DIRECTIONS ▸
Starting at the line that contains "You are a GUI", write out each line through the end of the data below, exactly as it stands. Skip any pictures.

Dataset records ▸
┌──

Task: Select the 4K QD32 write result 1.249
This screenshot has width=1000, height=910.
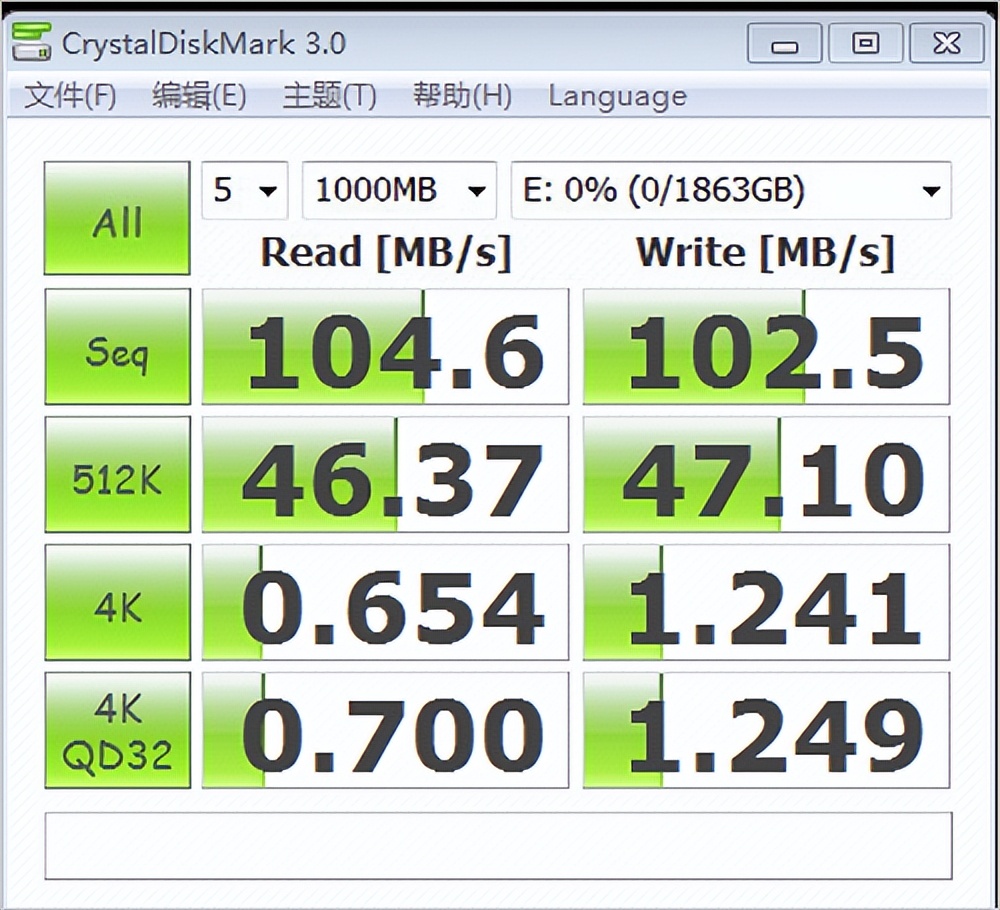Action: tap(766, 731)
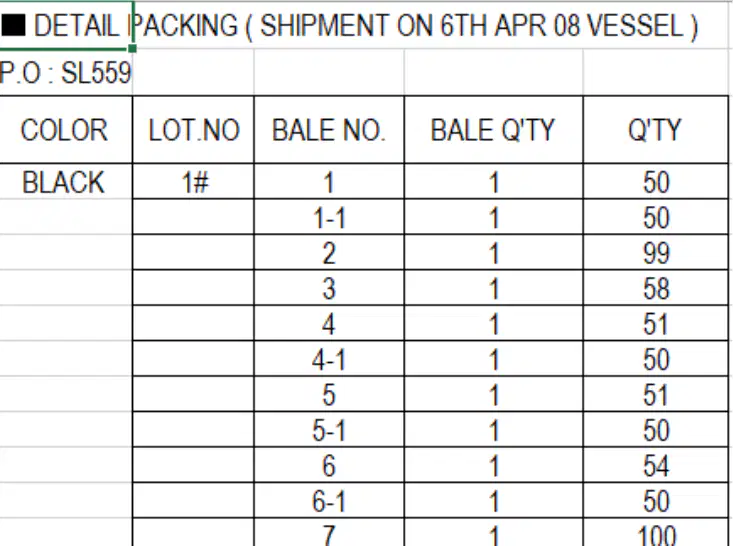
Task: Click the quantity cell showing 58
Action: pyautogui.click(x=656, y=288)
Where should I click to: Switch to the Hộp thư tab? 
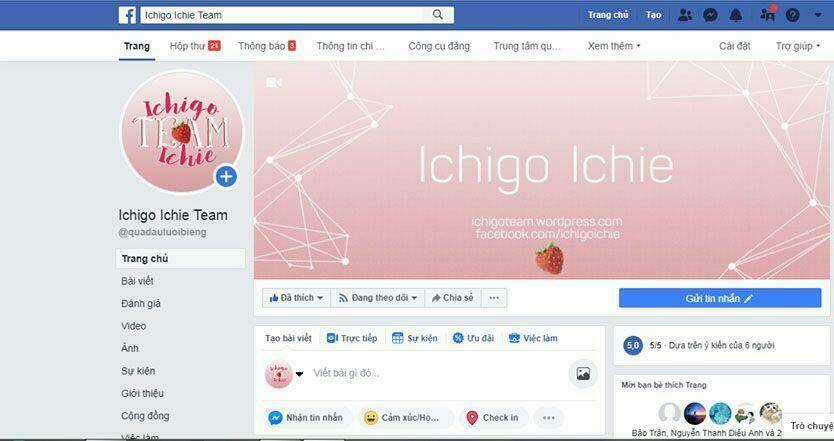(195, 46)
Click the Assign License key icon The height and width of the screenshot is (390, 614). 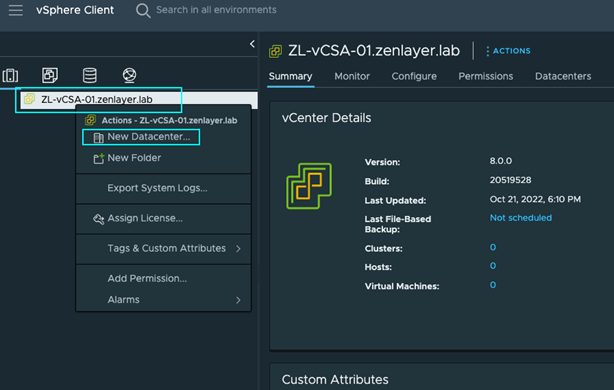(98, 219)
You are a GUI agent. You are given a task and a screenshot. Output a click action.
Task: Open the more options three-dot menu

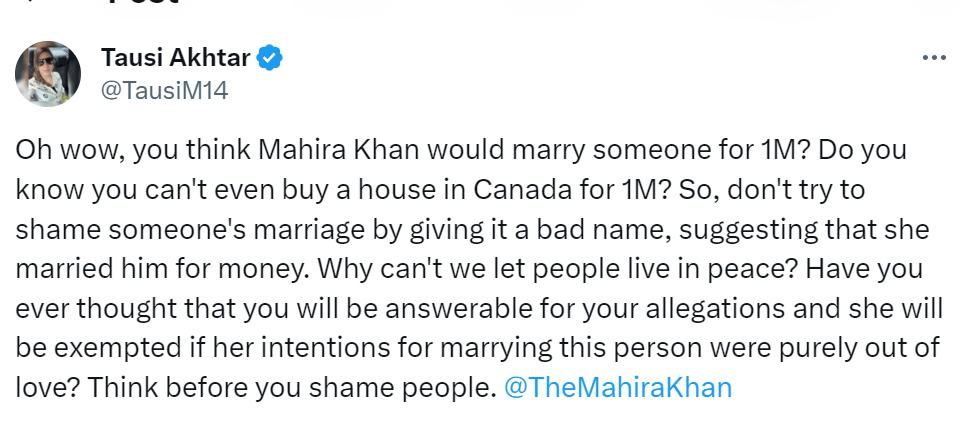click(934, 59)
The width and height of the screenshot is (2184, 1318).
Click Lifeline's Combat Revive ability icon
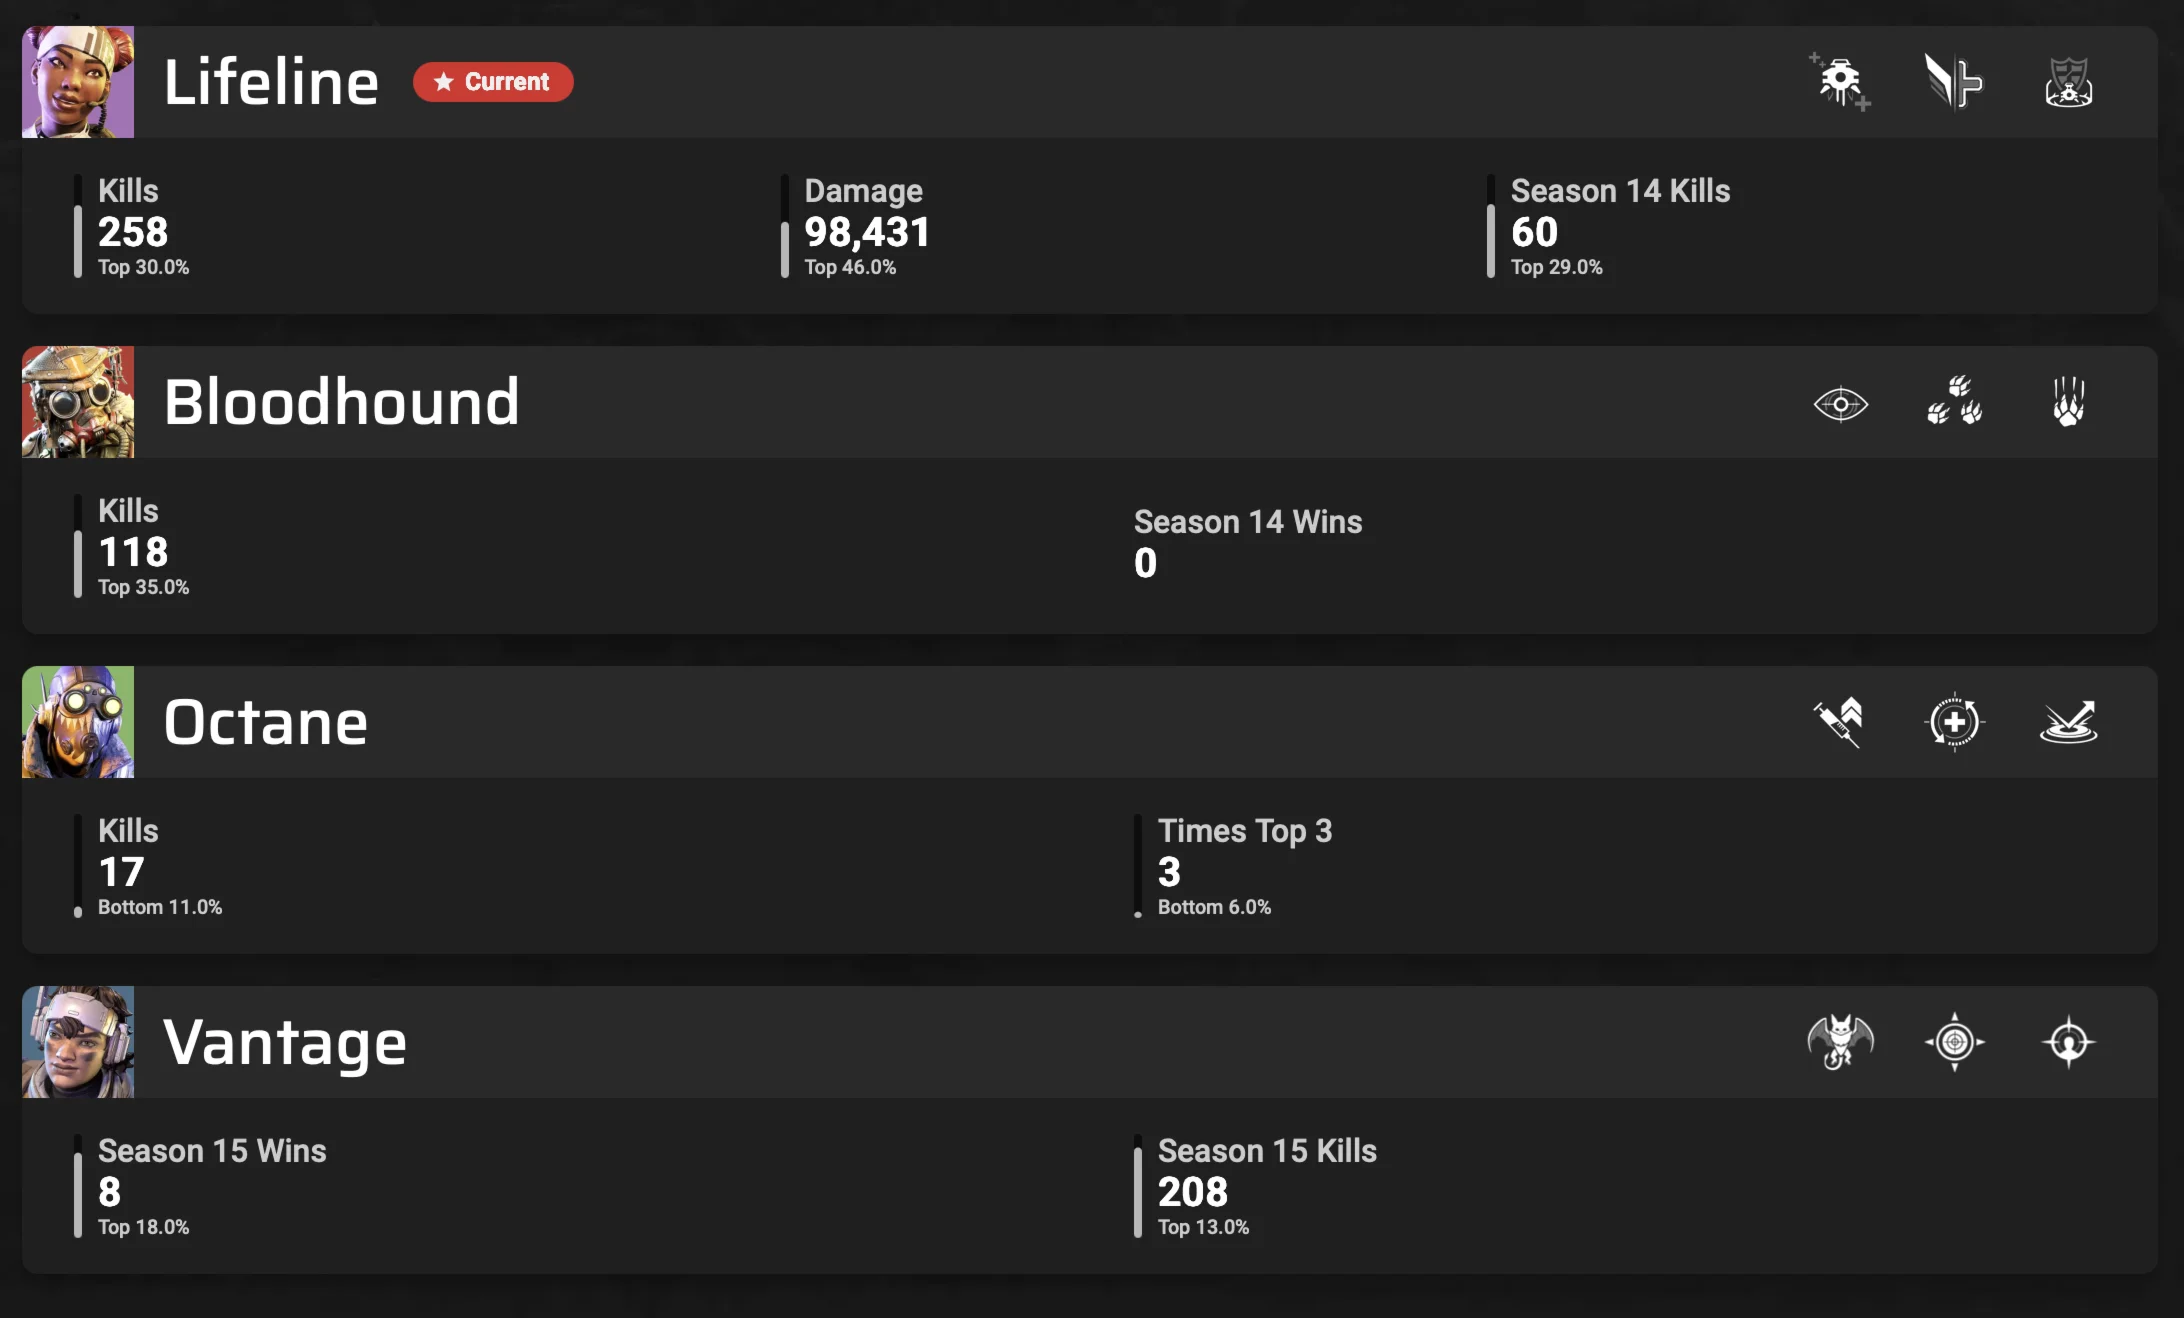(1953, 82)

└──

REPLY ▸
You are a GUI agent. You are given a task and a screenshot. Output a click action.
Task: Open the more options three-dot menu

click(934, 59)
The width and height of the screenshot is (2184, 1318).
Click Lifeline's Combat Revive ability icon
(1953, 82)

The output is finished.